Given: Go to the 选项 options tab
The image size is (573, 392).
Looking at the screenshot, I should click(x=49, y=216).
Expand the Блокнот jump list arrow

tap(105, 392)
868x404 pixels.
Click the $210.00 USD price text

---

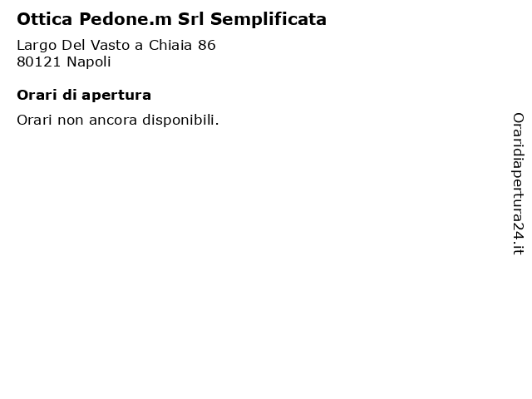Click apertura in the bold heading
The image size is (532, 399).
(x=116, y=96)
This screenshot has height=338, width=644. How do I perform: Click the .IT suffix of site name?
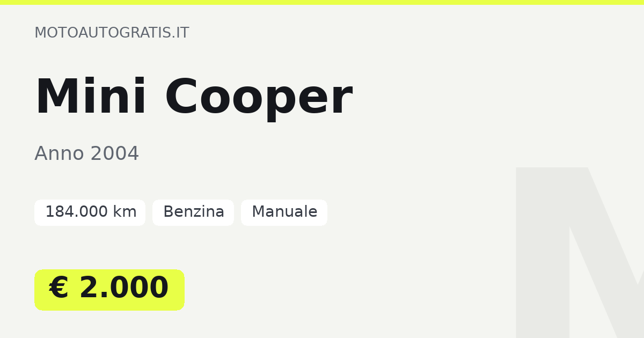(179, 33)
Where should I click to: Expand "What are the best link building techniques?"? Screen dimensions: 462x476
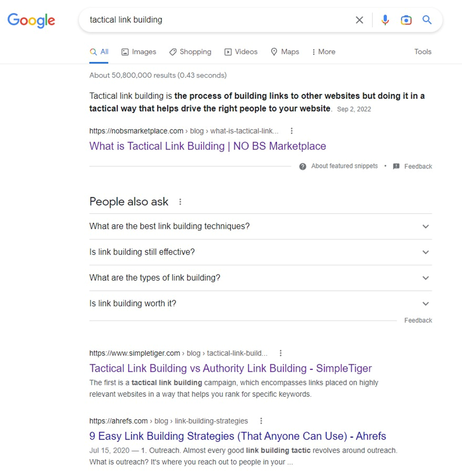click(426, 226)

==

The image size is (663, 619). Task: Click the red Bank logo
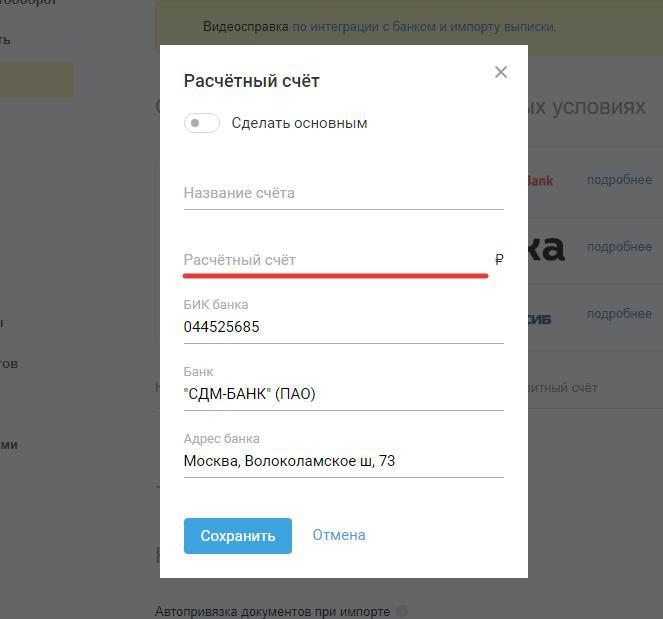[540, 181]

● TASK REQUIREMENTS
Would you copy, unchanged, the stretch of the records above that begins at the line containing "Given: Go to the 选项 options tab" and ends at the line containing "Click the $210.00 USD price text", and only that?

● RESPONSE FOR THIS EXERCISE
Given: Go to the 选项 options tab
The image size is (573, 392).
Looking at the screenshot, I should click(x=49, y=216).
Expand the Блокнот jump list arrow

tap(105, 392)
868x404 pixels.
Click the $210.00 USD price text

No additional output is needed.